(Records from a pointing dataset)
>>

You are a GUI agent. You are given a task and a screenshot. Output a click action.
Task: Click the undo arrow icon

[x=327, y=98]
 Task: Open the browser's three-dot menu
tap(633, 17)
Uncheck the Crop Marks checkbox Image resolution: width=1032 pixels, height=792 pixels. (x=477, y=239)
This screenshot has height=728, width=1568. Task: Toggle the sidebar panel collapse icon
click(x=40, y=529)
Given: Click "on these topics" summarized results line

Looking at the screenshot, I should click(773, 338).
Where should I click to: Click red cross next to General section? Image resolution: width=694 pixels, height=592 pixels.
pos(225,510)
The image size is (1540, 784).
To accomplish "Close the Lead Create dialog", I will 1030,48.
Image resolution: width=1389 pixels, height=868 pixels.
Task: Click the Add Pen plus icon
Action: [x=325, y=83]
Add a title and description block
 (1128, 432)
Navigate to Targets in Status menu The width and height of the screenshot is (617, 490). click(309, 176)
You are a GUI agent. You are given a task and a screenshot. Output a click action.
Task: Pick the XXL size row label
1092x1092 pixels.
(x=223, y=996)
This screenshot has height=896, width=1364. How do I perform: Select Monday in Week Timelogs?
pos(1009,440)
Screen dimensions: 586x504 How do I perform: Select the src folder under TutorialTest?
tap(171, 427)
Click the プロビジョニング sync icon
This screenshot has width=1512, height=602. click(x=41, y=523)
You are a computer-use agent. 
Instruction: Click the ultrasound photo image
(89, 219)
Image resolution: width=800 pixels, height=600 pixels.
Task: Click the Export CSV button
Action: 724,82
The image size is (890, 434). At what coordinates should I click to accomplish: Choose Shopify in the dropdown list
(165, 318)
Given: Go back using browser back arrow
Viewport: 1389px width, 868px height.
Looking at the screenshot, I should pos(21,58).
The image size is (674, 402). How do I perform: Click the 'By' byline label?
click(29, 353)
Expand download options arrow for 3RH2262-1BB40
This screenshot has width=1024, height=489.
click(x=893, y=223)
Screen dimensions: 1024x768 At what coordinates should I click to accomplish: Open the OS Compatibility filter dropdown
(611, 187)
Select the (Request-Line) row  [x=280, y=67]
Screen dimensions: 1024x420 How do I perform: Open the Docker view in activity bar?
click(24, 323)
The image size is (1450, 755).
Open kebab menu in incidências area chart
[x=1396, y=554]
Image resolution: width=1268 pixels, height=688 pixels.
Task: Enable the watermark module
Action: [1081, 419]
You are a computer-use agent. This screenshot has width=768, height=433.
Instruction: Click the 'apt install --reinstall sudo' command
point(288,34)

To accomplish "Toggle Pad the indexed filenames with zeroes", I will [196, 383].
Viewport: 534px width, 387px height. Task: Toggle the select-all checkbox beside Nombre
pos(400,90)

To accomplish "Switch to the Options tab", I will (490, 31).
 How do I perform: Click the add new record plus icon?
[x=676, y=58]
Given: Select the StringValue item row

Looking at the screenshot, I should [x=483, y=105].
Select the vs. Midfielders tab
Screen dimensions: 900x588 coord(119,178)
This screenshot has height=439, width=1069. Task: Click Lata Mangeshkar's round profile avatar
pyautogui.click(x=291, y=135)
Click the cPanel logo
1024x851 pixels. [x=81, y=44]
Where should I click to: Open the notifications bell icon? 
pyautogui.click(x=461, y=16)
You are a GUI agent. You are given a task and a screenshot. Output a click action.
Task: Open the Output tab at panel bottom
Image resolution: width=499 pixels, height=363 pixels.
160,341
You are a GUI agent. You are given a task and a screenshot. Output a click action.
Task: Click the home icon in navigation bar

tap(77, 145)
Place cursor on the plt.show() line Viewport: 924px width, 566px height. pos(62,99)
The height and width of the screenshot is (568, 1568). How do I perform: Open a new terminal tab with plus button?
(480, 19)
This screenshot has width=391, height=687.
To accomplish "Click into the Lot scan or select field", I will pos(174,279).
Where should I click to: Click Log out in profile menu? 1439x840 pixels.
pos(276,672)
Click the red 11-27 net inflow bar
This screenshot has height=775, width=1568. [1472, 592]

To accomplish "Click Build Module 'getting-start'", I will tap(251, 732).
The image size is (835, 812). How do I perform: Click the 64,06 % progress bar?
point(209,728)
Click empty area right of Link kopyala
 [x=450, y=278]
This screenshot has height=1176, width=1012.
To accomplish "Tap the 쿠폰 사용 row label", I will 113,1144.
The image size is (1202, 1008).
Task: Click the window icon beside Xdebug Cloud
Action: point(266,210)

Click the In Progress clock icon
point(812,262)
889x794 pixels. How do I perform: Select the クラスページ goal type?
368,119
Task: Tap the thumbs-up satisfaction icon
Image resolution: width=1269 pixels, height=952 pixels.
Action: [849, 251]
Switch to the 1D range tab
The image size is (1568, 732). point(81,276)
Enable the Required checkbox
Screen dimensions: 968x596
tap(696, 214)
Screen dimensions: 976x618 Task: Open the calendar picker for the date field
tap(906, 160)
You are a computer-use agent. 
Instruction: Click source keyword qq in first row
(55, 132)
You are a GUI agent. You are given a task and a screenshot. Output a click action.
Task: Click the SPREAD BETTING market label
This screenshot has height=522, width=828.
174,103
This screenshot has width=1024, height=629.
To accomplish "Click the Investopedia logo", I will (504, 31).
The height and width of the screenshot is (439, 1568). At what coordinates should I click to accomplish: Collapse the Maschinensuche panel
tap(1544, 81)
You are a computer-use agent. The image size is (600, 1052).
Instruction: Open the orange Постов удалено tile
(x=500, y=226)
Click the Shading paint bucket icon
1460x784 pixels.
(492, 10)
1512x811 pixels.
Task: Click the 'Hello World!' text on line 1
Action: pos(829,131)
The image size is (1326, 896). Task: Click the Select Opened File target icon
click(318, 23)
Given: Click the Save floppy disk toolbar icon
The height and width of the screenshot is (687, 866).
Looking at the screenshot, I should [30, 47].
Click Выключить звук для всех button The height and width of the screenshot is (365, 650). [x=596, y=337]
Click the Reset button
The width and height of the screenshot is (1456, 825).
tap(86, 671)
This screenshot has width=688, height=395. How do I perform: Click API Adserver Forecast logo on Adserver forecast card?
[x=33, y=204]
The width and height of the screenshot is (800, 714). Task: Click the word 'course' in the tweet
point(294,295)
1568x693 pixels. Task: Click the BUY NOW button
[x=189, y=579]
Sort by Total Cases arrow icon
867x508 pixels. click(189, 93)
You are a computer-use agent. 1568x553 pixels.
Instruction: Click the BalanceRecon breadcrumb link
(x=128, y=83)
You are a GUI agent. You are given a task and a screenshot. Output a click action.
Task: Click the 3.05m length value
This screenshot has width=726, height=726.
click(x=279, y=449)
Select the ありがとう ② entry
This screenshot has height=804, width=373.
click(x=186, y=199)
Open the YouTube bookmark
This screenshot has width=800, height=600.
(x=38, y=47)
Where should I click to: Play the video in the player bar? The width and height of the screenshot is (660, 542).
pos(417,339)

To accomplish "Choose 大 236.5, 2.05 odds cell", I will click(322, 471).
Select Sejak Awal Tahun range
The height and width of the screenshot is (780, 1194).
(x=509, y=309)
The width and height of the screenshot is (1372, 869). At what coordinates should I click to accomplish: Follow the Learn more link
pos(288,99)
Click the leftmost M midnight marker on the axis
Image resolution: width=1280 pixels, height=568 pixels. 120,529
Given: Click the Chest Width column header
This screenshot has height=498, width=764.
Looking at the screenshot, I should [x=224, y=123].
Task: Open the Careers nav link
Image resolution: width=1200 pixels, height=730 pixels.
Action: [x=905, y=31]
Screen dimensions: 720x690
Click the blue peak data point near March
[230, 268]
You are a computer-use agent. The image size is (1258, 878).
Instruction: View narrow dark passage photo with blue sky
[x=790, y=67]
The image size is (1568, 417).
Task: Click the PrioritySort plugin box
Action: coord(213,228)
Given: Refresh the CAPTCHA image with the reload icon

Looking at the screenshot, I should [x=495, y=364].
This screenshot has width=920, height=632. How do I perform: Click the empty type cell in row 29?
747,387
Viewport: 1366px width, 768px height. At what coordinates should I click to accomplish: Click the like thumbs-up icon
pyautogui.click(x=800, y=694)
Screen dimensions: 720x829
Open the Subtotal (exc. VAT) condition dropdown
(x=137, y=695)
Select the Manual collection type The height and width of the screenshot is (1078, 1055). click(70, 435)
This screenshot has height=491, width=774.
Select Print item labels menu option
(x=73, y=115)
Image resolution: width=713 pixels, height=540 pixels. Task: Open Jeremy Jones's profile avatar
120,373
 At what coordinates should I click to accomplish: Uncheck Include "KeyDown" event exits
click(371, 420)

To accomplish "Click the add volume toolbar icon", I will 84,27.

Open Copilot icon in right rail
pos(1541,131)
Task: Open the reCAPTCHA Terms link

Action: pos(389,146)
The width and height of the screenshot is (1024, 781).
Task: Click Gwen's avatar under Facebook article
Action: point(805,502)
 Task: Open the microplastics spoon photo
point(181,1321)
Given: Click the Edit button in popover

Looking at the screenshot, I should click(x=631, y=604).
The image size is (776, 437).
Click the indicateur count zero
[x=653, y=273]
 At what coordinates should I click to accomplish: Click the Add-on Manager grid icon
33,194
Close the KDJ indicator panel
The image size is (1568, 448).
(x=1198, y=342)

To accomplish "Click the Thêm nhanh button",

<<

(Goal): Convert the records from the line containing "At what coordinates should I click to accomplish: Uncheck" through the line containing "pos(1541,131)" into a JSON list of strings, with each line as one string and blank lines skipped.

(Task solution):
[
  " At what coordinates should I click to accomplish: Uncheck Include \"KeyDown\" event exits",
  "click(371, 420)",
  "To accomplish \"Click the add volume toolbar icon\", I will 84,27.",
  "Open Copilot icon in right rail",
  "pos(1541,131)"
]